- [Problem details]:
Reproduce the records exactly, but not the pictures.
:: Records for the task ::
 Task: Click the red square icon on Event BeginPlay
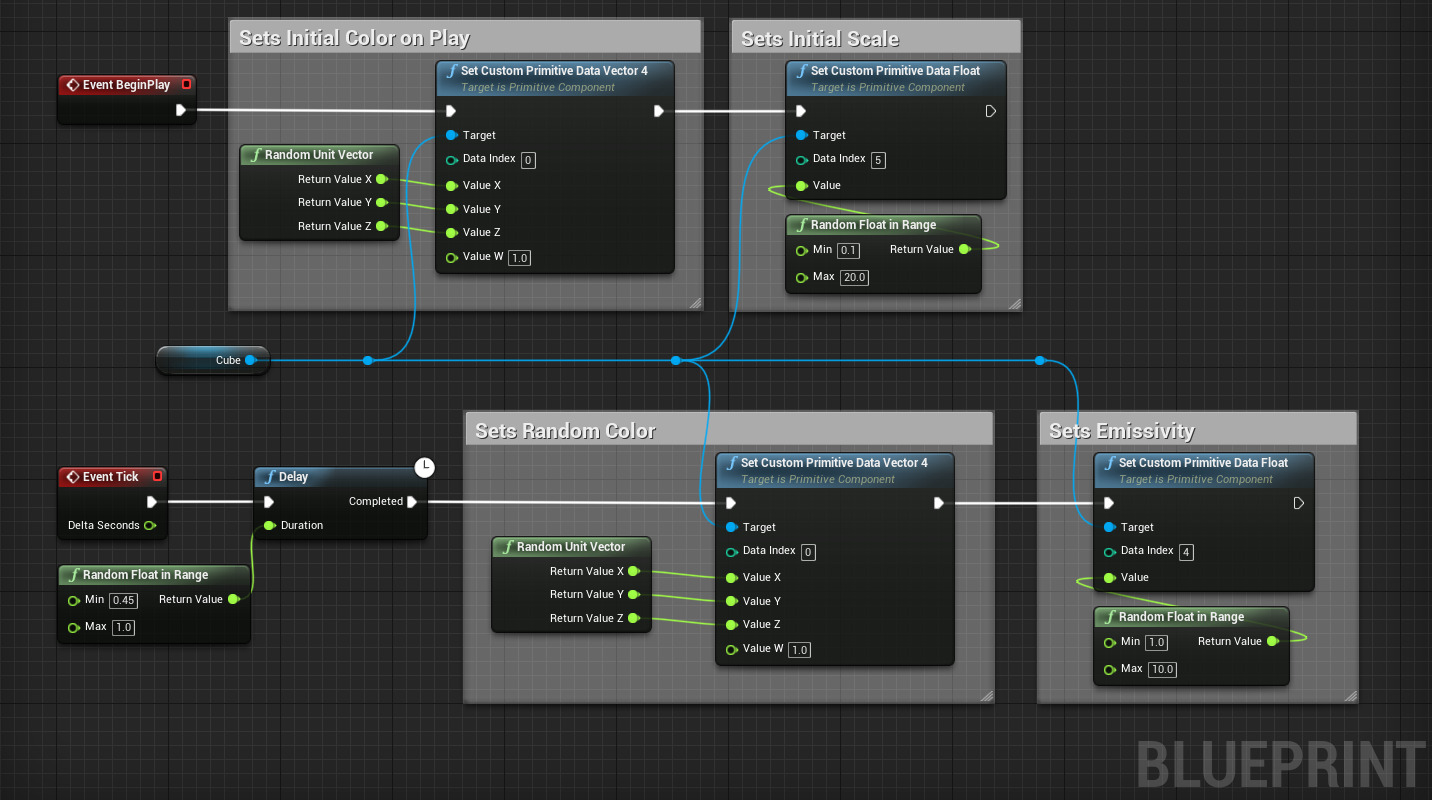[x=186, y=85]
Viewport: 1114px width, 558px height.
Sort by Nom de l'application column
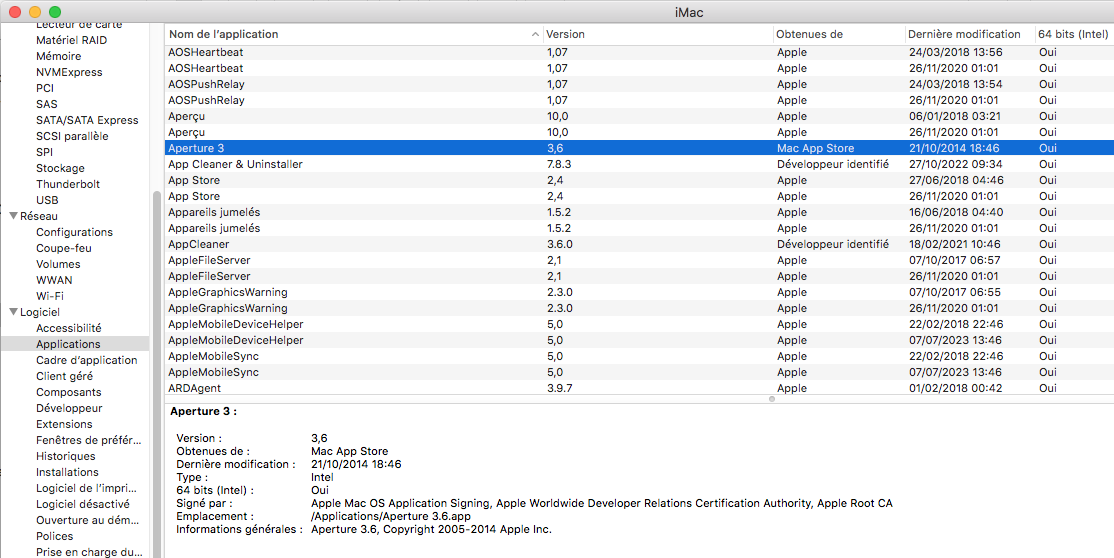[350, 34]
:::
- [Solution to the problem]:
 Task: Click the red square icon on Event BeginPlay
[x=186, y=85]
Viewport: 1114px width, 558px height.
Sort by Nom de l'application column
[350, 34]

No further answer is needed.